DAIRY farmers are calling for a simpler and fairer milk payment system, with more emphasis on the value of milk solids.
Two reports commissioned by Jersey Australia, funded by Farming Together, had shown pricing systems don’t necessarily represent the current market value of milk components, to the disadvantage of higher component farmers.
Jersey Australia said the current payment system was outdated, complex, confusing and didn’t accurately reflect the true component value of milk solids.
It has called for the system to better recognise the efficiencies and value generated through processing high density milk compared to low density milk.
Koonwarra dairy farmer Shawn Hollingworth milks jerseys and said the industry’s payment system had become complex over the past 30 years.
“I believe payment systems need to be simpler.
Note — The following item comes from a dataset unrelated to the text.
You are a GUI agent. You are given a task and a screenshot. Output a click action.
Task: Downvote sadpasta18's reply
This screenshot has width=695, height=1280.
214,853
As of May 1, all major processors in Australia are companies, there are no more cooperatives,” he said.
“I feel milk processors will do what needs to be done to drive the best return for shareholders, because that is their job.”
Mr Hollingworth said a voluntary code of conduct signed by milk processors last year was unlikely to make any difference.
“The code of conduct is all nice and fluffy, however companies can still set whatever milk price in whatever form they like,” he said.
“There is no regulation there.”
Jersey Australia is advocating for simpler milk payments with one price for milk solids, butterfat and protein and an appropriate volume charge that penalises lower solids milk.
Jersey Australia said it simply hoped to start the conversation about simpler and fairer milk prices.
Mr Hollingworth said the current payment system is “slightly more beneficial” to lower component producers.
He said under Jersey Australia’s proposed payment system, the “coin would be flipped”.
“Higher component herds would get more money and lower component herds, less,” he said.
Mr Hollingworth said incentives, such as volume or production incentives, should be removed from the current milk payment system.
“They penalise the little guy,” he said.
Jersey Australia’s reports found the current milk price systems do not show transparency between the market value for milk products and the price paid to farmers for their components.
“It is reasonable to conclude that Jersey profile milk is relatively cheaper to collect and more efficient to process in relation to yields and handling costs than lower milk solids density milk,” board member Jane Sykes said.
“There is value in high density milk which is not being recognised in the current payment systems.”
Ms Sykes said Australia’s payment system dates back to the 1980s.
“The fairest and simplest thing to do is make it a single price for milk solids, rather than individual ratios for fat and protein,” she said.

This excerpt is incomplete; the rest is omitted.